Definitions of the dictionaries are as follows: The Century: “Concurrent: **2. Concurring, or acting in conjunction; agreeing in the same act; contributing to the same event or effect; operating with; coincident. 3. Conjoint; joint; concomitant; coördinate; combined.** That which concurs; a joint or contributory thing.” Webster‘s first definition is the same as that of the Century. The second is as follows: “Conjoint; associate; concomitant; existing or happening at the same time.” The Government feels the inconsistency of its concessions and recessions.
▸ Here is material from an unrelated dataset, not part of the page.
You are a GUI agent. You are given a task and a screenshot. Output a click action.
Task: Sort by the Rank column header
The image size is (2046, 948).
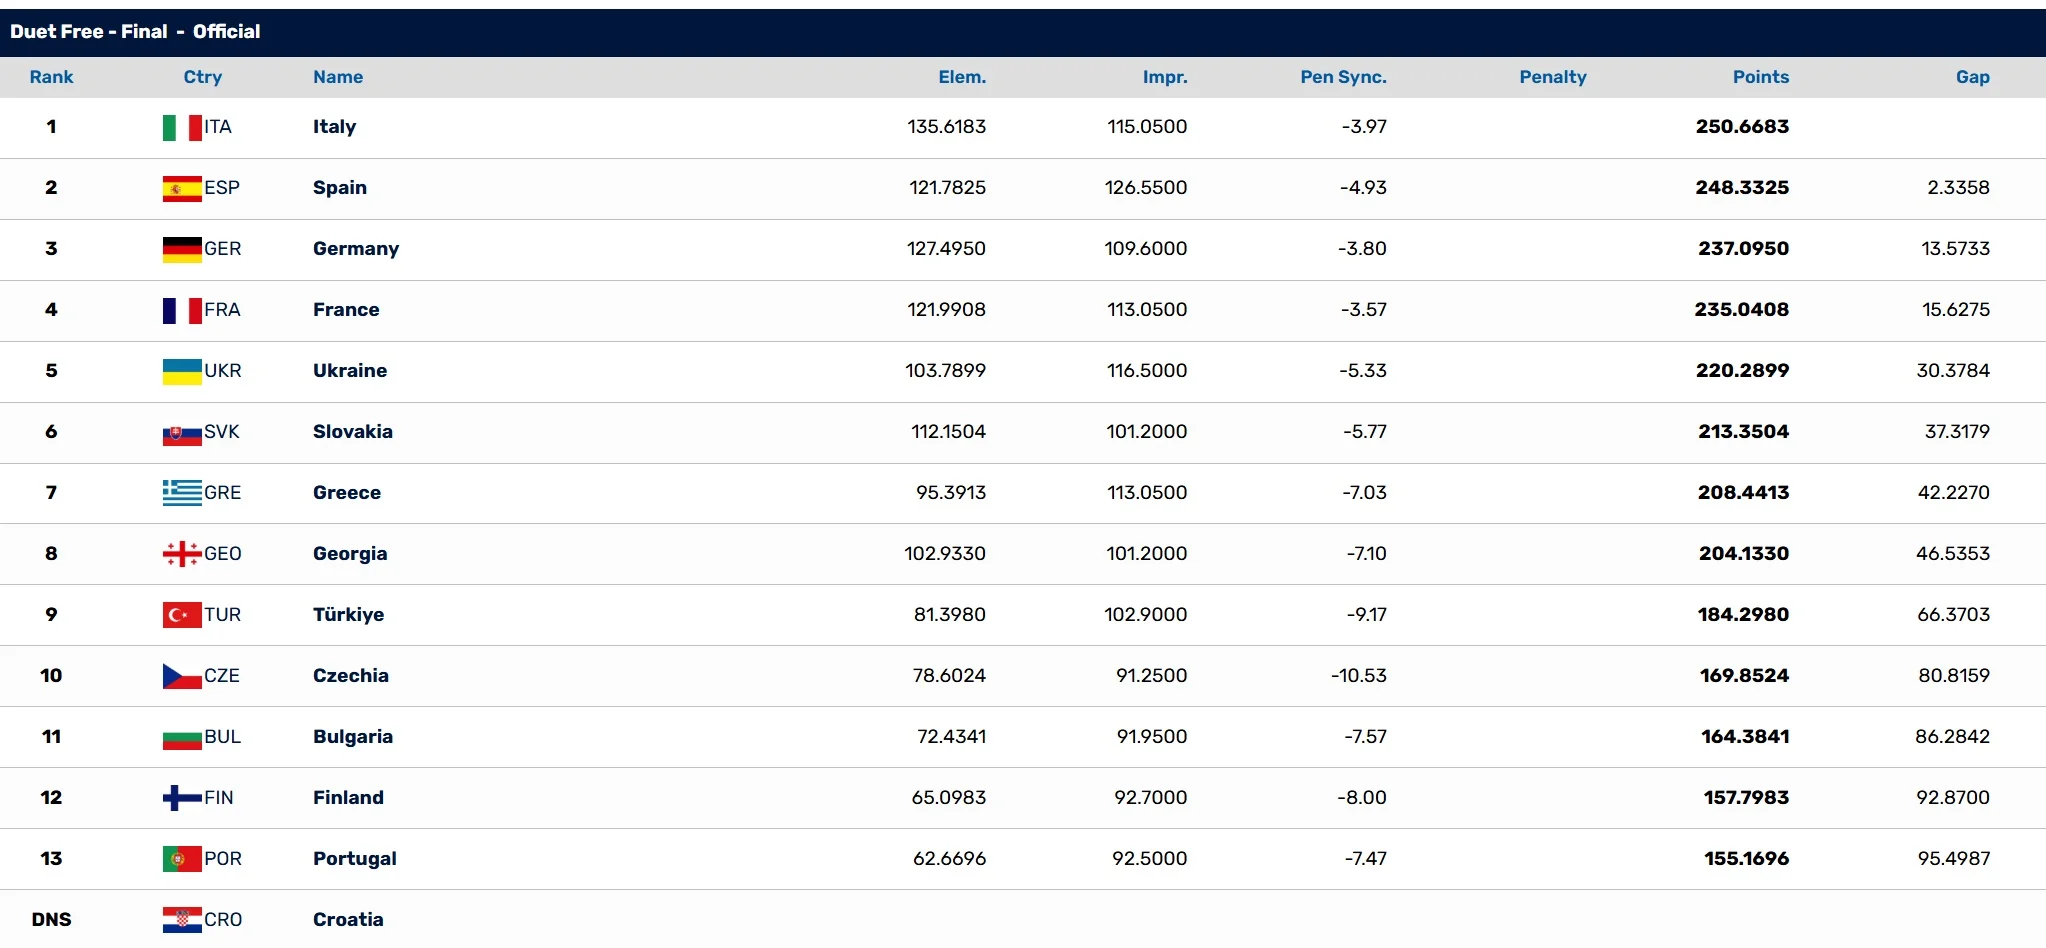click(x=51, y=77)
It asserts at one instant that the legislation of the States may be enforced in their courts, but in the next instant asserts that the conviction or acquittal of an offender there will not bar his prosecution in the federal courts for the same act as a violation of the federal law. From this situation the Government hopes that there will be rescue by giving the Eighteenth Amendment “such a meaning that a prosecution in the courts of one government may be held to bar a prosecution for the same offense in the courts of the other.” The Government considers, however, the question is not now presented.